The Tripura High Court has recently clarified that a penalty paid under economic pressure cannot be considered a voluntary admission of liability. The Court further emphasised that tax authorities are still required to issue a final, well-reasoned order in accordance with the Tripura State GST Act, 2017.
A recent ruling has emerged from the case involving R G Group, a supplier of electrical goods based in Tripura. In July 2024, the company’s consignment was detained by GST enforcement officials. This action was taken due to claims of expired e-way bills and discrepancies associated with the vehicle involved in the shipment.
In an order passed on November 5, 2025, the Bench, comprising Chief Justice M.S. Ramachandra Rao and Justice S. Datta Purkayastha, said that the penalty paid via the RG Group to secure the release of its goods cannot be regarded as a voluntary acceptance of liability.

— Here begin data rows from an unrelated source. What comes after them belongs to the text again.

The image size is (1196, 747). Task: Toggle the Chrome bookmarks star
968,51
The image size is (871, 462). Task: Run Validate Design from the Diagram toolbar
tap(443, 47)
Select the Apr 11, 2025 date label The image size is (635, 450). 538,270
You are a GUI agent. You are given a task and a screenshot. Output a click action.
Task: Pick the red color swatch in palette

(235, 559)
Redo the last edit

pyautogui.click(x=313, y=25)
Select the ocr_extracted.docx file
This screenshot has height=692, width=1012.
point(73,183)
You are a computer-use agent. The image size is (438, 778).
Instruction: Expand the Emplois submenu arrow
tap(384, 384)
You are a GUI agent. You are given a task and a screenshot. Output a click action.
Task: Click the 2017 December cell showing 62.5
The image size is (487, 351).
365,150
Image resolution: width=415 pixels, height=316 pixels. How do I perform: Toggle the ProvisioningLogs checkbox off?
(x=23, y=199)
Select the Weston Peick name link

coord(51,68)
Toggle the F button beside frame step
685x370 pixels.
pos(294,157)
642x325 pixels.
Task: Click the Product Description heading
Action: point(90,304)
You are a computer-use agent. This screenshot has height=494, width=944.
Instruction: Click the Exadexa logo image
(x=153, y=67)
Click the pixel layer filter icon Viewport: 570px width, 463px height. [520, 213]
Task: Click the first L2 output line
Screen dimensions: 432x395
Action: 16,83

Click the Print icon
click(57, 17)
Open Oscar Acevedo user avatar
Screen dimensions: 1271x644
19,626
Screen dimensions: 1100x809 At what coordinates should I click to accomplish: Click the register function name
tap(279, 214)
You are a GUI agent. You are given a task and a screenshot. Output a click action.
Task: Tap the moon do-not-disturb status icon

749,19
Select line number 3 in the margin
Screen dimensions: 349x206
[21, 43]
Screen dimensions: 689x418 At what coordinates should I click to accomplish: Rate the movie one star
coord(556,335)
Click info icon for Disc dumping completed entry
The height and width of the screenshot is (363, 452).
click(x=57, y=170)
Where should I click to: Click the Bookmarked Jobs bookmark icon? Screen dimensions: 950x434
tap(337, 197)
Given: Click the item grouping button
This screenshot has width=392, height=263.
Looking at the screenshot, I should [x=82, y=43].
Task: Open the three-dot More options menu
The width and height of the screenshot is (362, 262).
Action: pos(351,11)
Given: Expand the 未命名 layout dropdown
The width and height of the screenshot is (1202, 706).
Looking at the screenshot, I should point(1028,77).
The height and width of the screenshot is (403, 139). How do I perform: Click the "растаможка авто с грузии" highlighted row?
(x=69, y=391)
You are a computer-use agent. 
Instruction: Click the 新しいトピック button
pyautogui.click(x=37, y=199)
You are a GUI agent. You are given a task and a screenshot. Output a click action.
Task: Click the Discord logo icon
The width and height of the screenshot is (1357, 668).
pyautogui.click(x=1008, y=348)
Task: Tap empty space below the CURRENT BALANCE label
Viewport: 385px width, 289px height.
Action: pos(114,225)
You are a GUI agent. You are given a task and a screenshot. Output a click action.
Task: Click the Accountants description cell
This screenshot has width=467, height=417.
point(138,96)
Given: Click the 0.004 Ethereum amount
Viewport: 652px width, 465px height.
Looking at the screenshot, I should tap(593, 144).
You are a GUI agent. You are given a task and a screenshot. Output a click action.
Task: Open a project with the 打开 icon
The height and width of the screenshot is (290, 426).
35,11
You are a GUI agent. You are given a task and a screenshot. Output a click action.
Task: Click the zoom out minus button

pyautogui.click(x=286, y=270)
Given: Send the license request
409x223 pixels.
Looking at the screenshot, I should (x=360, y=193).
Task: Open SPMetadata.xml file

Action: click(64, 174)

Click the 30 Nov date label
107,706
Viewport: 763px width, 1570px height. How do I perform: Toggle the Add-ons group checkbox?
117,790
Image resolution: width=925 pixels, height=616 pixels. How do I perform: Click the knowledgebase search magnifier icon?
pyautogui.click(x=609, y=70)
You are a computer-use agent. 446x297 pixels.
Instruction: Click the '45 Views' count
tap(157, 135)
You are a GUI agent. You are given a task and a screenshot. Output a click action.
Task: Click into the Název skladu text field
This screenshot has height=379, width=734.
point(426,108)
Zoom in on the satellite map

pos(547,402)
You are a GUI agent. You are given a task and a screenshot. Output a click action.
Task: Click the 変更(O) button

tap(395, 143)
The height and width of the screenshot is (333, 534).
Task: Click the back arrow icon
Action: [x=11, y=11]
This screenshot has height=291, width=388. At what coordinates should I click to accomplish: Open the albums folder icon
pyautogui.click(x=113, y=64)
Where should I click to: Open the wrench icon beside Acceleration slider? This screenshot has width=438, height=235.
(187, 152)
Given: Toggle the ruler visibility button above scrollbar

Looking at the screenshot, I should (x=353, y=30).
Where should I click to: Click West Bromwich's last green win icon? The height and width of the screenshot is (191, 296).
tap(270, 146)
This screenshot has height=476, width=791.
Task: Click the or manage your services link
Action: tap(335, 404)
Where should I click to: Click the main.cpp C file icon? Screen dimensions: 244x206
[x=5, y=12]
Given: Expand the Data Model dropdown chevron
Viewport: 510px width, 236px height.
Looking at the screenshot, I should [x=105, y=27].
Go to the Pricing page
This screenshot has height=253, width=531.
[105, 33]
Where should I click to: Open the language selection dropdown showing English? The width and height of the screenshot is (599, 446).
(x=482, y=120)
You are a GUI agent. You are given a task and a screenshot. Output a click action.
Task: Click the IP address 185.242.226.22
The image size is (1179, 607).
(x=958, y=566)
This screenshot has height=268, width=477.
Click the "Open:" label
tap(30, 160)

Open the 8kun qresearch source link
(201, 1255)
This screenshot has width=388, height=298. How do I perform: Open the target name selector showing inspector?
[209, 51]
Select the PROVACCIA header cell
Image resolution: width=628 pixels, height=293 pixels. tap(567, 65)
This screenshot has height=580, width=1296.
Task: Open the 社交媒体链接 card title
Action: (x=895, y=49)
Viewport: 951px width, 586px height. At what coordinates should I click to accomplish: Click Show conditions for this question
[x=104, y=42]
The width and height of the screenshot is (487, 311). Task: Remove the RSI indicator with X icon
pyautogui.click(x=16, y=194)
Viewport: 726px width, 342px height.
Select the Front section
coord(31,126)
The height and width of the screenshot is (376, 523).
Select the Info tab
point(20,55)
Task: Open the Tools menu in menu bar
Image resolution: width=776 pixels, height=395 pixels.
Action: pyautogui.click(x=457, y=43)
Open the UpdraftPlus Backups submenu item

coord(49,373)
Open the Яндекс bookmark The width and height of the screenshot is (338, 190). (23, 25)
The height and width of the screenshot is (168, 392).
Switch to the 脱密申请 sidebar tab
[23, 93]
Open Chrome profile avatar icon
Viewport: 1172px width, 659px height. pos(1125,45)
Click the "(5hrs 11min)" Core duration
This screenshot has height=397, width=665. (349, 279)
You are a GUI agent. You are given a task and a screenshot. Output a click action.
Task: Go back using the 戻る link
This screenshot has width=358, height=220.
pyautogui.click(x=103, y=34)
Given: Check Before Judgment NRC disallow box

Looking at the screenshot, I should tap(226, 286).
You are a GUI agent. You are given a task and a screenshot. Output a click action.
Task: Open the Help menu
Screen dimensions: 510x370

“Such a payment of penalty under economic duress cannot be treated by the respondents as a voluntary payment of penalty exonerating the respondents from passing an order as mandated by the latter part of sub-section (3) of Section 12,9 justifying imposition of penalty on the petitioner.”
The court expressed its “shock” at the revenue’s stance, highlighting that despite a statutory requirement, the Superintendent of State Taxes in Tripura had not issued any order justifying the levying of a penalty on the applicant for over 16 months.
From the facts on July 9, 2024, RG Groups’ goods were confined at Bagma, Gomati, with officials alleging expired E-Way bills and a vehicle mismatch. On July 10, a physical verification did not discover any discrepancies between the goods and invoices.
Even after this, a detention order and a Show Cause Notice (SCN) were issued demanding a penalty of Rs 4.9 lakh.
The applicant, to get immediate release of the goods and vehicle, had paid the whole amount on July 26, 2024, while asking that a final order be passed so that the penalty can be contested before the appellate authority.
The government said that as the penalty was paid, there is no need to pass a final order. The claim has been rejected by the High Court, outlining that the payment was made under economic pressure and not as a voluntary admission of obligation.
The court said that on July 26, 2024, the applicant sent a letter to the tax officer specifying that he was paying the full penalty to get his goods released and asking the officer to issue the final order so he could contest the same afterwards if required.
“On 26.7.2024, a letter (Annexure-14) was addressed by the petitioner to the respondent no.4 where the petitioner stated that he was payinghe full penalty amount in dispute and specifically requesting the said officer to pass MOV-09 order (under sub-section (3) of Section 129) within the time frame, so that he can challenge it in appeal before the appellate authority. Thus the payment of penalty was obviously made only to secure the release of goods and was under economic duress, and the petitioner clearly indicated his wish to challenge the order when passed in appeal.”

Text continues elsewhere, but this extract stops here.